Led by Stanford computer vision scientist Timnit Gebru, the team of researchers used software to analyze 50 million images of street scenes and location data. Their goal was to find data that could be used to predict demographic statistics at the zip code and precinct (which usually contain about 1,000 people) level.
From those images, they were able to glean information, including make and model, about 22 million cars, or 8% of all cars in the country, in 3,000 zip codes and 39,000 voting districts. After cross-referencing that data with information from other sources, including the Census Bureau’s American Community Survey and presidential election voting records, the researchers found that they were able to make accurate predictions about a neighborhood’s income, race, education and voting patterns.
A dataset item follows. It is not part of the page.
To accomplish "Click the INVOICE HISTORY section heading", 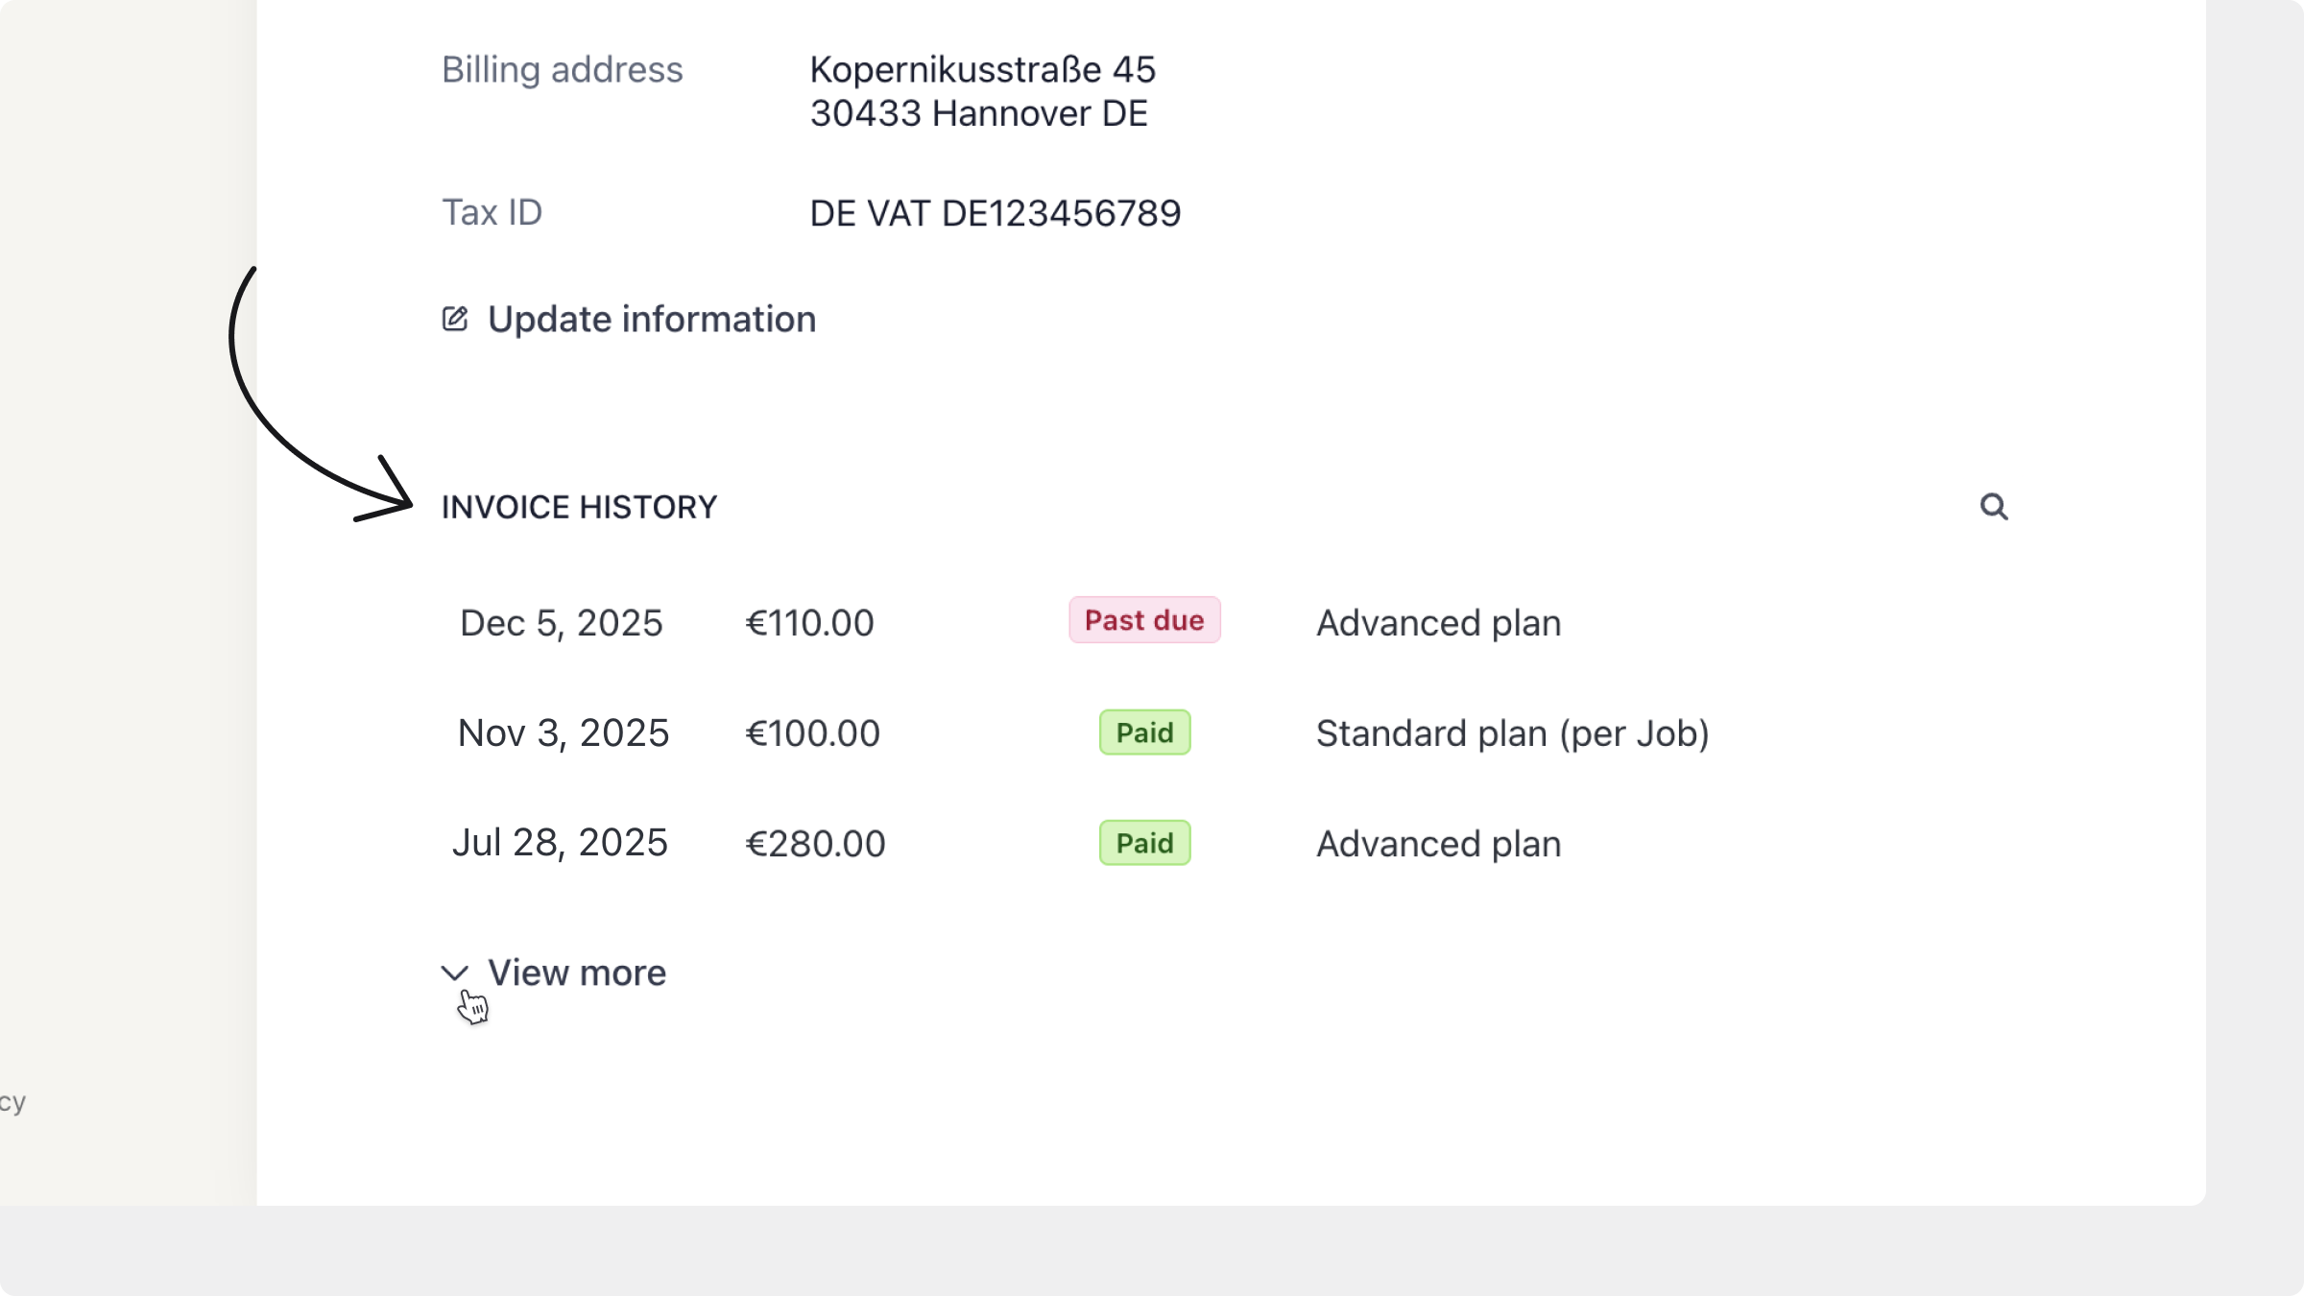I will (579, 507).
In order to get their AI algorithms to classify cars accurately, the researchers trained it by recruiting hundreds of people from places like Mechanical Turk, as well as car experts, to identify vehicles in a sample of millions of pictures. In the end, their software was able to classify cars in 50 million images in just two weeks, a task the Times said would have taken a human expert 15 years to finish.
In an article published in the Proceedings of the National Academy of Sciences, the team wrote that their technology can supplement the American Community Survey, which costs more than $250 million each year to perform. Since the survey is also labor-intensive, with workers going door to door, that means smaller areas with populations of less than 65,000 are often overlooked. As technology improves, demographic statistics may eventually be updated in real time, though the researchers noted that policymakers will need to be careful to make sure data is collected only at the community level to safeguard individual privacy.